SUPPLIED DATA ->
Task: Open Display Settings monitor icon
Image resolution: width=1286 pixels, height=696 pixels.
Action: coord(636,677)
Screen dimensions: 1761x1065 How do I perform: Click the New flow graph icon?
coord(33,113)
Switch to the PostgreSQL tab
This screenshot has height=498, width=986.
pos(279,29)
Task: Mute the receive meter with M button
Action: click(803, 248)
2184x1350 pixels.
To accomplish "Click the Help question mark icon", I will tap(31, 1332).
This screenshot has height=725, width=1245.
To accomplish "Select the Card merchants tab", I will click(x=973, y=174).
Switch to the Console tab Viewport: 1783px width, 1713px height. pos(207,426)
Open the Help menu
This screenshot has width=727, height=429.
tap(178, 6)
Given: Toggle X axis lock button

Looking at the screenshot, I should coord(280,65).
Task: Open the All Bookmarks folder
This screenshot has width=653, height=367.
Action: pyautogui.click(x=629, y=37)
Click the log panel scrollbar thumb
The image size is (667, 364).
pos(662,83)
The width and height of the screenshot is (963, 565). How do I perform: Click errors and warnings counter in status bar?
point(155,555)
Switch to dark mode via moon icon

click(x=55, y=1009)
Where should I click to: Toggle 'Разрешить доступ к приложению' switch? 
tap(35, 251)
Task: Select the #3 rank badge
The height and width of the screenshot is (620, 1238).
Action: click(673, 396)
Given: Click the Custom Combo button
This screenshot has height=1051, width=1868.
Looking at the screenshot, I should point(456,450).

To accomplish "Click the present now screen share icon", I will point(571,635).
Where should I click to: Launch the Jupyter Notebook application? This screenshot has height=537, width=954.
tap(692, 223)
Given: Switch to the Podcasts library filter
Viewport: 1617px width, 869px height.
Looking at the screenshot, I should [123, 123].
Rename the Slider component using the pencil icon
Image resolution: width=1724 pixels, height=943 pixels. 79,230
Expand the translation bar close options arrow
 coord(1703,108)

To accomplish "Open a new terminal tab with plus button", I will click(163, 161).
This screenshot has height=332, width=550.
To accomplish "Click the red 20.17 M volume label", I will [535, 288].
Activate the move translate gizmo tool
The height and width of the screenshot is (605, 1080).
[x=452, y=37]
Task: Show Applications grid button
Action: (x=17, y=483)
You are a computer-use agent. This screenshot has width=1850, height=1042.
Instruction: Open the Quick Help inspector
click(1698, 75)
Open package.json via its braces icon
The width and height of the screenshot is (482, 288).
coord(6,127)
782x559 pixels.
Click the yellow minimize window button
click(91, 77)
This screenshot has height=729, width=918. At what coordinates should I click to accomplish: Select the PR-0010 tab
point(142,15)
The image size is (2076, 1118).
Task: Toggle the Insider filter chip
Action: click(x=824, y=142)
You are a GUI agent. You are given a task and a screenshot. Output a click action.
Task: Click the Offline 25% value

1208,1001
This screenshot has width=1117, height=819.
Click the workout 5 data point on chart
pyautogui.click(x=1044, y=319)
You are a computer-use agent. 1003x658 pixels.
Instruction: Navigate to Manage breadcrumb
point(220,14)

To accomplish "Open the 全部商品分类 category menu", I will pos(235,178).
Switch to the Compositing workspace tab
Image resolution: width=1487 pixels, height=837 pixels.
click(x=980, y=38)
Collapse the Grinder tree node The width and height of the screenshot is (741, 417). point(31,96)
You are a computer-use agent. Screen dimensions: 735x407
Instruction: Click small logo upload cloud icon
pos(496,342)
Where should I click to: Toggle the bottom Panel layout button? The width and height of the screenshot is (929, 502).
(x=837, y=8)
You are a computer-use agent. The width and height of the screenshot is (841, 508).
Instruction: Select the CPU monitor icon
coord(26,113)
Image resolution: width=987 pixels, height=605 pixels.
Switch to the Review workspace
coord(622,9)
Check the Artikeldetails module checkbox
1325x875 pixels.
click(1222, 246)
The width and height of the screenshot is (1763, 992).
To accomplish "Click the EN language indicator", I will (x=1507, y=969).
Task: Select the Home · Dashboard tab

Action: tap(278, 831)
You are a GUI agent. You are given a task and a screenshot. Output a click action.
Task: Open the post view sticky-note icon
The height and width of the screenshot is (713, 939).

REQUIRED WORK -> Copy out every line in the listing where the word "agent" appears.

TASK SOLUTION ->
You are a computer-use agent. This screenshot has width=1850, height=1042.
You are a GUI agent. You are given a task and a screenshot. Output a click action.
You are a computer-use agent. 1003x658 pixels.
You are a computer-use agent. Screen dimensions: 735x407
You are a computer-use agent. The width and height of the screenshot is (841, 508).
You are a GUI agent. You are given a task and a screenshot. Output a click action.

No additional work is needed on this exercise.